Un grand chef avait réuni sa tribu sur l’île Longue du lac Memphrémagog en vue de son mariage avec la belle Winona, «Esprit du Matin». C’est alors qu’arriva la prêtresse de l’île Mystique. Elle exigea que Winona lui soit livrée pour son chef Manitou qui habitait l’île Hantée, sinon tous les malheurs frapperaient sa tribu. Winona partie, le chef était désespéré et aucun cadeau ne pouvait le consoler. Un jour, lors d’une grande tempête sur le lac, il partit sur son canot blanc et on ne le revit jamais. Seul son canot fut retrouvé.

Après cette tragédie, on dit qu’une très grosse pierre est apparue à la pointe sud de l’île Longue et qu’elle était si bien balancée sur son socle que l’on pouvait la bouger de la main. Elle aurait été envoyée par les esprits de la région du portail du Manitou pour consoler la tribu affligée de la perte de son chef (Bullock, 1926). Encore au début du siècle, la «pierre balancée» était un des points d’intérêt du lac Memphrémagog (Hildreth, 1905) (139). Aujourd’hui, elle se trouve toujours là, mais quelqu’un ou les glaces l’ont détachée de son socle.

Owl’s Head

Le nom de cette montagne est associé au canton de Potton depuis très longtemps et sa légende bien connue. On la dit nommée en l’honneur d’un chef autochtone du nom de Hibou et que la forme du sommet de la montagne rappelle sa tête (Bullock, 1926). Pour les Autochtones, le nom de Hibou était probablement beaucoup plus prestigieux que simplement celui d’un oiseau, car au Pérou, on a retrouvé dans la tombe d’un roi inca un collier d’argent fait de petites têtes de hibou (Heyerdahl, 1990).

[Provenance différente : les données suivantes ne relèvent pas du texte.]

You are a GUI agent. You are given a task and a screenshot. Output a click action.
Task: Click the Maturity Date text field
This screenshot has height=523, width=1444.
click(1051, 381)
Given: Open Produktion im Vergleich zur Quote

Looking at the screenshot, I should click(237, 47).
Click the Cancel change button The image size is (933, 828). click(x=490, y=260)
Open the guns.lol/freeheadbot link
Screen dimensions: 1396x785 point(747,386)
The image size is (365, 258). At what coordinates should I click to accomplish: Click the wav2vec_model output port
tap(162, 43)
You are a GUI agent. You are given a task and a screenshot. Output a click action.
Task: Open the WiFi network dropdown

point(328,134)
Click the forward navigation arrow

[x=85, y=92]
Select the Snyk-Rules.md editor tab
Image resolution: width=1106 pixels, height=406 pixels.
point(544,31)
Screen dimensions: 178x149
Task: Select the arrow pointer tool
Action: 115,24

Une autre intéressante légende associée à Owl’s Head nous fut rapportée par Arthur Aiken et David Perkins. Cette montagne recèle du plomb et, au début du siècle, une mine fut exploitée (carte Belden, Annexe 1). On dit que lors de l’arrivée des premiers colons de Potton, les Autochtones connaissaient un dépôt de plomb au pied de la montagne du côté nord. Ils coupaient ce plomb à la hache et le troquaient avec les blancs à l’endroit aujourd’hui occupé par la marina de Owl’s Head. On n’a jamais connu l’endroit de cette cache et les Autochtones sont disparus avec leur secret. II s’agissait vraisemblablement de plomb natif, un terme qui décrit des dépôts naturels de métaux lourds à l’état pur.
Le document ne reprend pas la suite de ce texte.